━━━━━ RECORDS TO USE ━━━━━
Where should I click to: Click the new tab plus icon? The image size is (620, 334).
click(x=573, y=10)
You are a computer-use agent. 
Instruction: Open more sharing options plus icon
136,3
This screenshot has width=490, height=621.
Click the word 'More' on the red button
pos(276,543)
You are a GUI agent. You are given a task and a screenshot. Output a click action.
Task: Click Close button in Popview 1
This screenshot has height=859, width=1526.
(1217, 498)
━━━━━
━━━━━ RECORDS TO USE ━━━━━
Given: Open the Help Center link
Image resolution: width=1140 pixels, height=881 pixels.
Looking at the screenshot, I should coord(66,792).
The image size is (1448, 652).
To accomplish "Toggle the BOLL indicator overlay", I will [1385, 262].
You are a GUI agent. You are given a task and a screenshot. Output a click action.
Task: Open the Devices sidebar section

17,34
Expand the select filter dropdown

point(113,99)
━━━━━
━━━━━ RECORDS TO USE ━━━━━
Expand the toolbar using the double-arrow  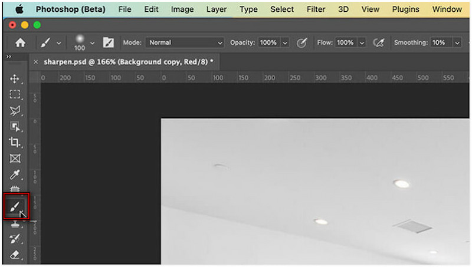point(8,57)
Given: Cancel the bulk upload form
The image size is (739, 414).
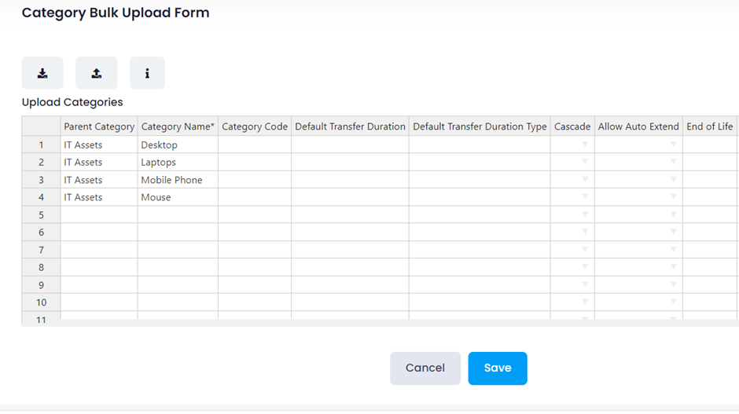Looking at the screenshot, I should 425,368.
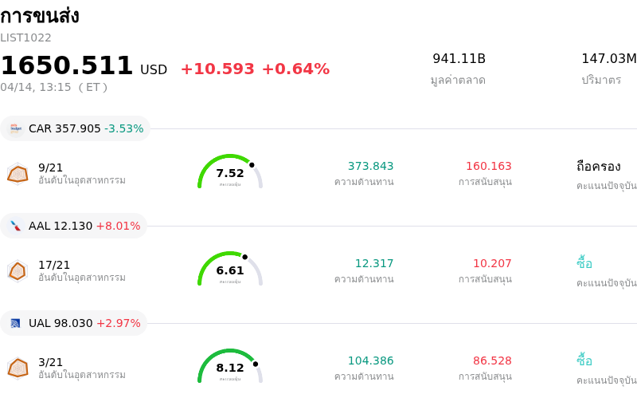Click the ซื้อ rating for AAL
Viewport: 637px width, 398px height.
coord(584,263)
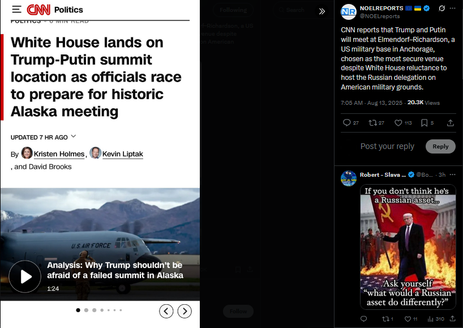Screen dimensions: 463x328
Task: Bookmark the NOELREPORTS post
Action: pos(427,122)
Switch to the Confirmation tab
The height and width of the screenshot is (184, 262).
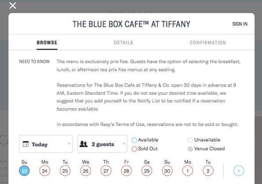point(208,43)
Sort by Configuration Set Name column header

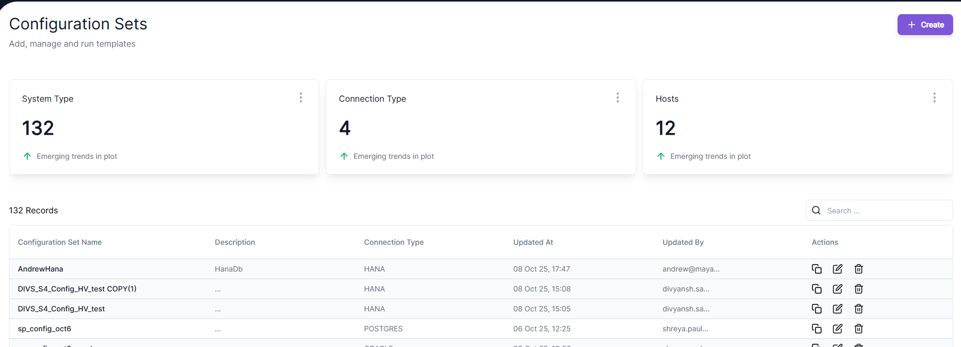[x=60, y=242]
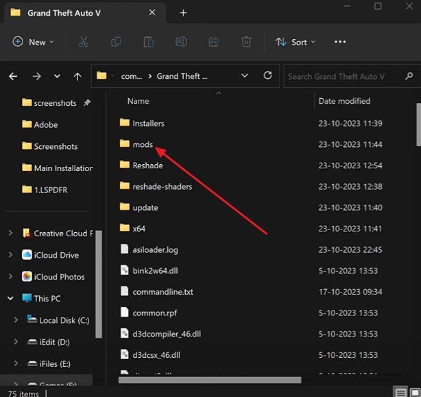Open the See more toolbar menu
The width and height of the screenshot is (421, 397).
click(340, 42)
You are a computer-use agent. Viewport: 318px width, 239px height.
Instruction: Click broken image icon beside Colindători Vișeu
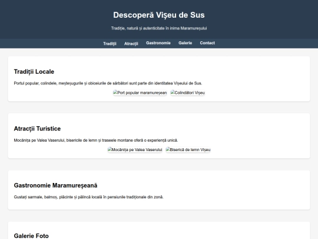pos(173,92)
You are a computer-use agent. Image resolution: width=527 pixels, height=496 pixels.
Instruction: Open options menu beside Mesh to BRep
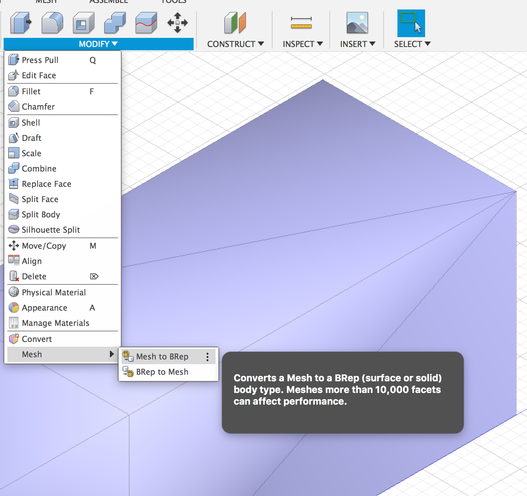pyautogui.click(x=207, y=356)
━━━━━
WRITTEN TASK: Recast the lines from the one containing "Where should I" through the one containing "(1217, 498)" as a JSON list of strings, one string per line, with blank lines omitted.

EXERCISE ANSWER:
[
  "Where should I click to: Click the new tab plus icon? The image size is (620, 334).",
  "click(x=573, y=10)",
  "You are a computer-use agent. ",
  "Instruction: Open more sharing options plus icon",
  "136,3",
  "This screenshot has width=490, height=621.",
  "Click the word 'More' on the red button",
  "pos(276,543)",
  "You are a GUI agent. You are given a task and a screenshot. Output a click action.",
  "Task: Click Close button in Popview 1",
  "This screenshot has height=859, width=1526.",
  "(1217, 498)"
]